= WHAT THE TASK ASKS =
Output every record word for word.

- - - - -

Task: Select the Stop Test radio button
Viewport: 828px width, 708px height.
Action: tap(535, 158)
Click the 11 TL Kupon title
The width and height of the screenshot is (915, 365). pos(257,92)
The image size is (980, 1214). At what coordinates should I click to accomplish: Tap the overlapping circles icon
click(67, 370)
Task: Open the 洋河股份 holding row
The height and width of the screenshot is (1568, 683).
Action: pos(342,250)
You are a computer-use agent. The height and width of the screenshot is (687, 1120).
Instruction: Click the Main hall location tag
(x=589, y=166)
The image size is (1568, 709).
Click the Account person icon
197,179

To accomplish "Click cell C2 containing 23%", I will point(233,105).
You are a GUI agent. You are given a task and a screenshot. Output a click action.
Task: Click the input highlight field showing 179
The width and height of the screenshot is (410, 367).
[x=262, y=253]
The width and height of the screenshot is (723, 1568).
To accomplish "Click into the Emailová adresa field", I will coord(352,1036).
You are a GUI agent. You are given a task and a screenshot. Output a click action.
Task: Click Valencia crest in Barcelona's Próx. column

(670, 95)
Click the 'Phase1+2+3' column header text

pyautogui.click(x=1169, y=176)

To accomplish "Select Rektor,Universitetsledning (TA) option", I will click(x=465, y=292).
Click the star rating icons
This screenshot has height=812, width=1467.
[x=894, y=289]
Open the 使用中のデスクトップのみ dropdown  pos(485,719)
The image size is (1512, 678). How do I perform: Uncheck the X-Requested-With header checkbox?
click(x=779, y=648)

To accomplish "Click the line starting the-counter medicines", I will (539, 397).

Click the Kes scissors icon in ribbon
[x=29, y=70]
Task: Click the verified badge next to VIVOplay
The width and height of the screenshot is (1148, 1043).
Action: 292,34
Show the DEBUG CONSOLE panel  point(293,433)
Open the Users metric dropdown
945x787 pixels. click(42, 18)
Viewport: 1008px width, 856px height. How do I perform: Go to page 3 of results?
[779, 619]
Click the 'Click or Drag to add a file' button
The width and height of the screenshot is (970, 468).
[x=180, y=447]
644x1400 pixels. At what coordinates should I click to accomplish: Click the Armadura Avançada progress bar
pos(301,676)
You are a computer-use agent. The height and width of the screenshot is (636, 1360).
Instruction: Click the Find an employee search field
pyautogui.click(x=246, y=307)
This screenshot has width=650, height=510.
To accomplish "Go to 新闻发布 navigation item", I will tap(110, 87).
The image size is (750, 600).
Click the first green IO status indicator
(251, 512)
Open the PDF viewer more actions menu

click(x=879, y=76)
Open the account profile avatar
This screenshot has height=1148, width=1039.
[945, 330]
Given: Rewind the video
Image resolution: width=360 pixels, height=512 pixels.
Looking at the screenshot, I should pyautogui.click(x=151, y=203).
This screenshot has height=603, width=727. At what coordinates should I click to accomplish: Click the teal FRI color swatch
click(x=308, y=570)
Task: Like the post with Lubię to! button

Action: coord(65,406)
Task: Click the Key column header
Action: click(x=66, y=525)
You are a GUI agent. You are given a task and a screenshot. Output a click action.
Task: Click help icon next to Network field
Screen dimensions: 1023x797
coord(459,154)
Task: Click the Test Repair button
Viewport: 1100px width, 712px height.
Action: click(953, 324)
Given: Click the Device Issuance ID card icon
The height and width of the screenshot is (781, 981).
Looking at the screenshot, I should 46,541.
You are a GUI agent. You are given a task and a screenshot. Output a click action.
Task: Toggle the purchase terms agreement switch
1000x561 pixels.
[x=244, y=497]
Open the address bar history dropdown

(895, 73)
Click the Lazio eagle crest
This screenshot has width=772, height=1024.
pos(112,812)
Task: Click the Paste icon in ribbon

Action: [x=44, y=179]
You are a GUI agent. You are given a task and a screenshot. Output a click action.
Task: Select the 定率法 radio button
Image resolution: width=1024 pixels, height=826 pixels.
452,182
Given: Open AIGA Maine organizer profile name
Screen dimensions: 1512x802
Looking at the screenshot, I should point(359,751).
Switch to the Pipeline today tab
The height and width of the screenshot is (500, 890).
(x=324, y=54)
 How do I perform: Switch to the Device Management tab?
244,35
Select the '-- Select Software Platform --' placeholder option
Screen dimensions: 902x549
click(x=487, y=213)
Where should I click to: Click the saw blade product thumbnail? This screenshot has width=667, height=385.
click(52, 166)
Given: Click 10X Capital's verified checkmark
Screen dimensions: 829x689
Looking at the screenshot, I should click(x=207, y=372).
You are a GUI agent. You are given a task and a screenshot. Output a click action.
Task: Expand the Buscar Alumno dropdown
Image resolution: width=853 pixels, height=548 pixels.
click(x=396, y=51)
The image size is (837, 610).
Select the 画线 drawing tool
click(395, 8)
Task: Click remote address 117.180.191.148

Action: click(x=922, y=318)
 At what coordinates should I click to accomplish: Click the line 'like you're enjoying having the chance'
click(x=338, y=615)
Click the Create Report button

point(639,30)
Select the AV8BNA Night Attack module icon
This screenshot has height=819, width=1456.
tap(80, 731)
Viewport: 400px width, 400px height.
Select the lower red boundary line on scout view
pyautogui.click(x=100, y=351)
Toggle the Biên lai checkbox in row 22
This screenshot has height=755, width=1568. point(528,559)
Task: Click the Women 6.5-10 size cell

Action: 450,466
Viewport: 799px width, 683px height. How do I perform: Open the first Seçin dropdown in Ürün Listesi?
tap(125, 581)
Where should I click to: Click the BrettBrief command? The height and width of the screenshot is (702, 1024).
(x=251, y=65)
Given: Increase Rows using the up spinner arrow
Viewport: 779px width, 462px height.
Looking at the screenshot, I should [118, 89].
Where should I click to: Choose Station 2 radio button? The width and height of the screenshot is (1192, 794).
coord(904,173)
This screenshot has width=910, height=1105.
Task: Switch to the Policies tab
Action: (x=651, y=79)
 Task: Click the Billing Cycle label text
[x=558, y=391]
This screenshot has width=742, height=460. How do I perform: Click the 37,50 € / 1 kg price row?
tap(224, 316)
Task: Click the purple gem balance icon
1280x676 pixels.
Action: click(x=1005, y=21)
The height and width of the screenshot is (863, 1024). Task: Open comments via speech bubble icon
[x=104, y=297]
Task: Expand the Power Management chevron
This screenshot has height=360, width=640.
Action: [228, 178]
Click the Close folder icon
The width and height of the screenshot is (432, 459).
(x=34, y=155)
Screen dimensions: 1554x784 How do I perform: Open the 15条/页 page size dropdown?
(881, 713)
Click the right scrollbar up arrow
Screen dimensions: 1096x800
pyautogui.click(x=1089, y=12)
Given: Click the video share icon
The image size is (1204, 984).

- - - - -

= OUTPUT OF THE TASK =
Task: Select the Stop Test radio button
Viewport: 828px width, 708px height.
Action: tap(535, 158)
Click the 11 TL Kupon title
The width and height of the screenshot is (915, 365). pos(257,92)
The image size is (980, 1214). At what coordinates should I click to accomplish: Tap the overlapping circles icon
click(67, 370)
Task: Open the 洋河股份 holding row
The height and width of the screenshot is (1568, 683).
Action: pos(342,250)
You are a computer-use agent. The height and width of the screenshot is (687, 1120).
Instruction: Click the Main hall location tag
(x=589, y=166)
The image size is (1568, 709).
Click the Account person icon
197,179

To accomplish "Click cell C2 containing 23%", I will point(233,105).
You are a GUI agent. You are given a task and a screenshot. Output a click action.
Task: Click the input highlight field showing 179
The width and height of the screenshot is (410, 367).
[x=262, y=253]
The width and height of the screenshot is (723, 1568).
To accomplish "Click into the Emailová adresa field", I will coord(352,1036).
You are a GUI agent. You are given a task and a screenshot. Output a click action.
Task: Click Valencia crest in Barcelona's Próx. column

(670, 95)
Click the 'Phase1+2+3' column header text

pyautogui.click(x=1169, y=176)

To accomplish "Select Rektor,Universitetsledning (TA) option", I will click(x=465, y=292).
Click the star rating icons
This screenshot has height=812, width=1467.
[x=894, y=289]
Open the 使用中のデスクトップのみ dropdown  pos(485,719)
The image size is (1512, 678). How do I perform: Uncheck the X-Requested-With header checkbox?
click(x=779, y=648)

To accomplish "Click the line starting the-counter medicines", I will (539, 397).

Click the Kes scissors icon in ribbon
[x=29, y=70]
Task: Click the verified badge next to VIVOplay
The width and height of the screenshot is (1148, 1043).
Action: 292,34
Show the DEBUG CONSOLE panel  point(293,433)
Open the Users metric dropdown
945x787 pixels. click(42, 18)
Viewport: 1008px width, 856px height. How do I perform: Go to page 3 of results?
[779, 619]
Click the 'Click or Drag to add a file' button
The width and height of the screenshot is (970, 468).
[x=180, y=447]
644x1400 pixels. At what coordinates should I click to accomplish: Click the Armadura Avançada progress bar
pos(301,676)
You are a computer-use agent. The height and width of the screenshot is (636, 1360).
Instruction: Click the Find an employee search field
pyautogui.click(x=246, y=307)
This screenshot has width=650, height=510.
To accomplish "Go to 新闻发布 navigation item", I will tap(110, 87).
The image size is (750, 600).
Click the first green IO status indicator
(251, 512)
Open the PDF viewer more actions menu

click(x=879, y=76)
Open the account profile avatar
This screenshot has height=1148, width=1039.
[945, 330]
Given: Rewind the video
Image resolution: width=360 pixels, height=512 pixels.
Looking at the screenshot, I should pyautogui.click(x=151, y=203).
This screenshot has height=603, width=727. At what coordinates should I click to accomplish: Click the teal FRI color swatch
click(x=308, y=570)
Task: Like the post with Lubię to! button

Action: coord(65,406)
Task: Click the Key column header
Action: click(x=66, y=525)
You are a GUI agent. You are given a task and a screenshot. Output a click action.
Task: Click help icon next to Network field
Screen dimensions: 1023x797
coord(459,154)
Task: Click the Test Repair button
Viewport: 1100px width, 712px height.
Action: click(953, 324)
Given: Click the Device Issuance ID card icon
The height and width of the screenshot is (781, 981).
Looking at the screenshot, I should 46,541.
You are a GUI agent. You are given a task and a screenshot. Output a click action.
Task: Toggle the purchase terms agreement switch
1000x561 pixels.
[x=244, y=497]
Open the address bar history dropdown

(895, 73)
Click the Lazio eagle crest
This screenshot has width=772, height=1024.
pos(112,812)
Task: Click the Paste icon in ribbon

Action: [x=44, y=179]
You are a GUI agent. You are given a task and a screenshot. Output a click action.
Task: Select the 定率法 radio button
Image resolution: width=1024 pixels, height=826 pixels.
452,182
Given: Open AIGA Maine organizer profile name
Screen dimensions: 1512x802
Looking at the screenshot, I should point(359,751).
Switch to the Pipeline today tab
The height and width of the screenshot is (500, 890).
(x=324, y=54)
 How do I perform: Switch to the Device Management tab?
244,35
Select the '-- Select Software Platform --' placeholder option
Screen dimensions: 902x549
click(x=487, y=213)
Where should I click to: Click the saw blade product thumbnail? This screenshot has width=667, height=385.
click(52, 166)
Given: Click 10X Capital's verified checkmark
Screen dimensions: 829x689
Looking at the screenshot, I should click(x=207, y=372).
You are a GUI agent. You are given a task and a screenshot. Output a click action.
Task: Expand the Buscar Alumno dropdown
Image resolution: width=853 pixels, height=548 pixels.
click(x=396, y=51)
The image size is (837, 610).
Select the 画线 drawing tool
click(395, 8)
Task: Click remote address 117.180.191.148

Action: click(x=922, y=318)
 At what coordinates should I click to accomplish: Click the line 'like you're enjoying having the chance'
click(x=338, y=615)
Click the Create Report button

point(639,30)
Select the AV8BNA Night Attack module icon
This screenshot has height=819, width=1456.
tap(80, 731)
Viewport: 400px width, 400px height.
Select the lower red boundary line on scout view
pyautogui.click(x=100, y=351)
Toggle the Biên lai checkbox in row 22
This screenshot has height=755, width=1568. point(528,559)
Task: Click the Women 6.5-10 size cell

Action: 450,466
Viewport: 799px width, 683px height. How do I perform: Open the first Seçin dropdown in Ürün Listesi?
tap(125, 581)
Where should I click to: Click the BrettBrief command? The height and width of the screenshot is (702, 1024).
(x=251, y=65)
Given: Increase Rows using the up spinner arrow
Viewport: 779px width, 462px height.
Looking at the screenshot, I should [118, 89].
Where should I click to: Choose Station 2 radio button? The width and height of the screenshot is (1192, 794).
coord(904,173)
This screenshot has width=910, height=1105.
Task: Switch to the Policies tab
Action: (x=651, y=79)
 Task: Click the Billing Cycle label text
[x=558, y=391]
This screenshot has width=742, height=460. How do I perform: Click the 37,50 € / 1 kg price row?
tap(224, 316)
Task: Click the purple gem balance icon
1280x676 pixels.
Action: click(x=1005, y=21)
The height and width of the screenshot is (863, 1024). Task: Open comments via speech bubble icon
[x=104, y=297]
Task: Expand the Power Management chevron
This screenshot has height=360, width=640.
Action: [228, 178]
Click the Close folder icon
The width and height of the screenshot is (432, 459).
(x=34, y=155)
Screen dimensions: 1554x784 How do I perform: Open the 15条/页 page size dropdown?
(881, 713)
Click the right scrollbar up arrow
Screen dimensions: 1096x800
pyautogui.click(x=1089, y=12)
Given: Click the video share icon
The image size is (1204, 984).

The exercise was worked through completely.